Aquello provocó que su entrenamiento, como el de muchos de sus compatriotas, se intensificara aún más. Los japoneses querían dar al mundo entero una imagen de recuperación absoluta tras una durísima posguerra y, como ha sucedido en tantas ocasiones, un evento como los Juegos Olímpicos era el perfecto escaparate para ello.
La gran cita llegó el 21 de octubre de 1964. Era el maratón, la prueba reina por antonomasia. Pese a que se había entrenado duro y tenía cualidades para ello, la medalla para Kokichi sonaba casi a utopía.
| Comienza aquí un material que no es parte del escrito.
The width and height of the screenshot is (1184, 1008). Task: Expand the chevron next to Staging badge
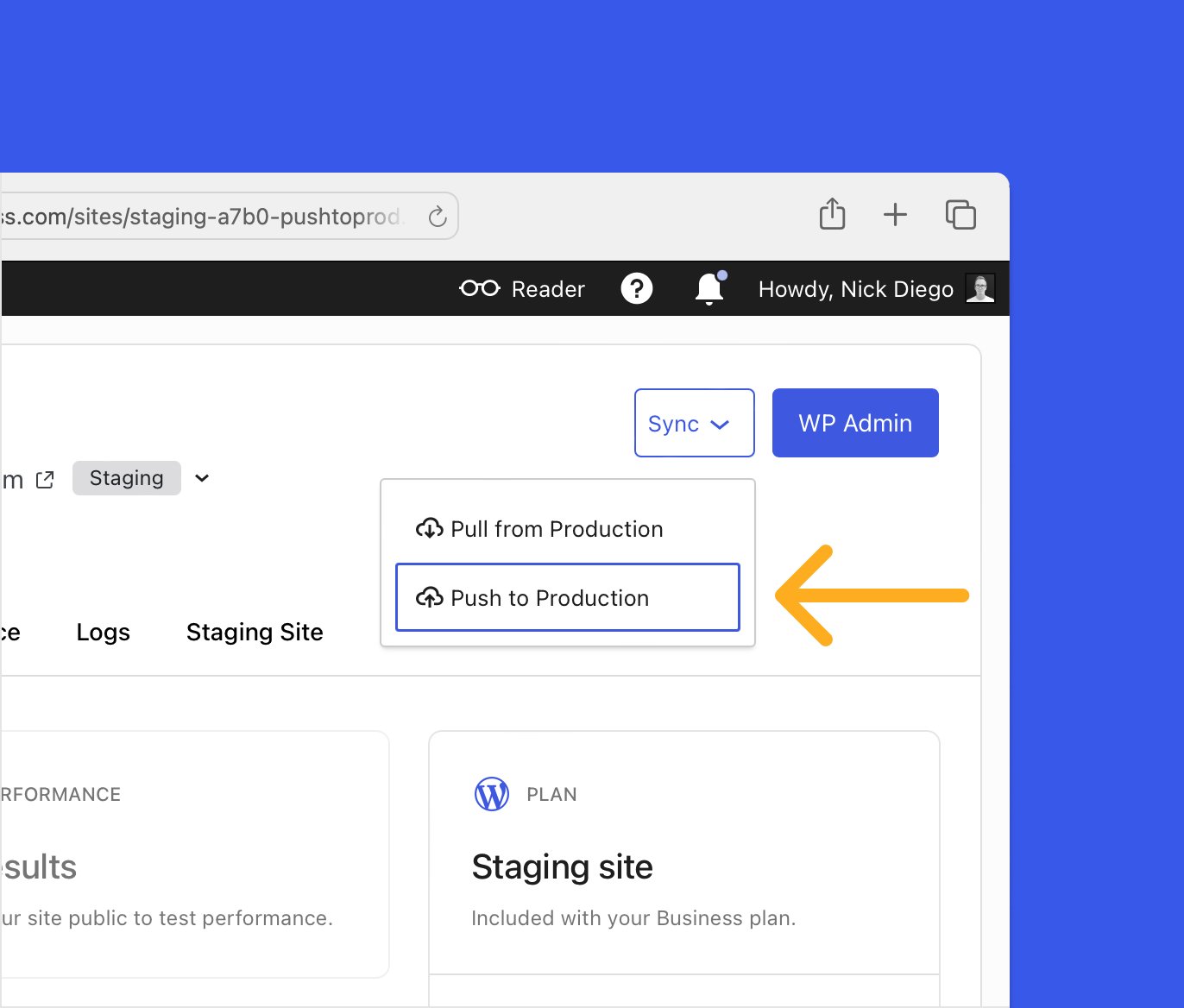202,478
Porque Japón llevaba 28 años sin lograr una presea en atletismo, y porque en la carrera iban a participar Abebe Bikilia –que cuatro años antes se había convertido en el rey del mundo del atletismo–, Basil Heatley, plusmarquista mundial, el también británico Brian Kilby o Buddy Edelen, que era quien llegaba más en forma.
Precisamente Bikila, ahora sí con zapatillas, fue el vencedor de la prueba. Pero eso poco importó al público nipón, que enloqueció con su representante. Kokichi entró en el estadio en segundo lugar. Pero justo después también entró Heatley. A falta de 200 metros lo adelantó. El británico lanzó un ataque final al que el japonés no pudo responder. Pero daba igual. Toda la grada estalló en un grito: "Japón, Japón, Japón". Pese a que Kokichi se retiraba cabizbajo, ya se había convertido en todo un ídolo en su país.
Una presión extrema
Pero aquel día fue también el inicio de su mayor pesadilla. El Gobierno japonés vio en Tsuburaya el atleta perfecto para conquistar el oro en los próximos Juegos Olímpicos de México'68, toda una reivindicación para el atletismo japonés y para el propio país.
Desde el primer día, la Junta Militar de las Fuerzas de Autodefensa le preparó un espartano plan de entrenamiento que duraría cuatro años, con un único objetivo: la victoria. Kokichi obedeció sin protestar. Incluso cuando le prohibieron que en todo aquel tiempo viese a su novia y a su familia. No se podía hacer otra cosa ante una orden superior. Así que aceptó.
Todo transcurría bajo el guión previsto. A los durísimos entrenamientos, Kokichi aportaba su ilusión por lograr el oro. La misma ilusión que sintió desde el momento en el que Heatley le había adelantado en la recta final. Pero tan insoportable fue la carga de trabajo que, en 1967, el atleta japonés se rompió. Sufrió varias lesiones e, incluso, una dolorosa lumbalgia aguda que le hizo estar ingresado durante tres meses.
Nada más salir del hospital decidió reanudar la preparación. Pero algo no iba bien. Kokichi Tsuburaya se dio cuenta de que ya no era el mismo, que su cuerpo, ante el largo parón y las graves molestias, había sufrido cambios importantes. Y entonces tuvo un pensamiento estremecedor: no iba a poder ganar la carrera. La misión de sus superiores; la ilusión de todo un pueblo, que le adoraba como a un dios; el anhelo del atleta durante cuatro años, no iba a poder ser correspondido. Y se hundió.
Nadie podía imaginarse lo que iba a suceder aquella mañana del 8 de enero. El equipo japonés, que se encontraba entrenando cerca de Saitama para los Juegos que iban a disputarse nueve meses después, reparó en la ausencia de Kokichi. Era algo extraño, dada la disciplina a la que estaban sometidos. Así que algunos de ellos decidieron ir a visitarlo a su casa.
Lo que se encontraron allí fue desgarrador. Kokichi Tsuburaya yacía muerto sobre su cama. Se había seccionado la artería carótida externa, y se había desangrado. En una de las manos tenía la medalla que había logrado en Tokio. Junto a él, una nota que resumía el motivo: "No puedo correr más". Fiel a la cultura japonesa, había optado por el harakiri.
La presión de sus superiores, el clamor popular y la consciencia de que no iba a poder ganar una carrera para la que todos le habían preparado con el único objetivo de la victoria, terminaron con él. Nunca una medalla olímpica había desembocado en tan funesto desenlace.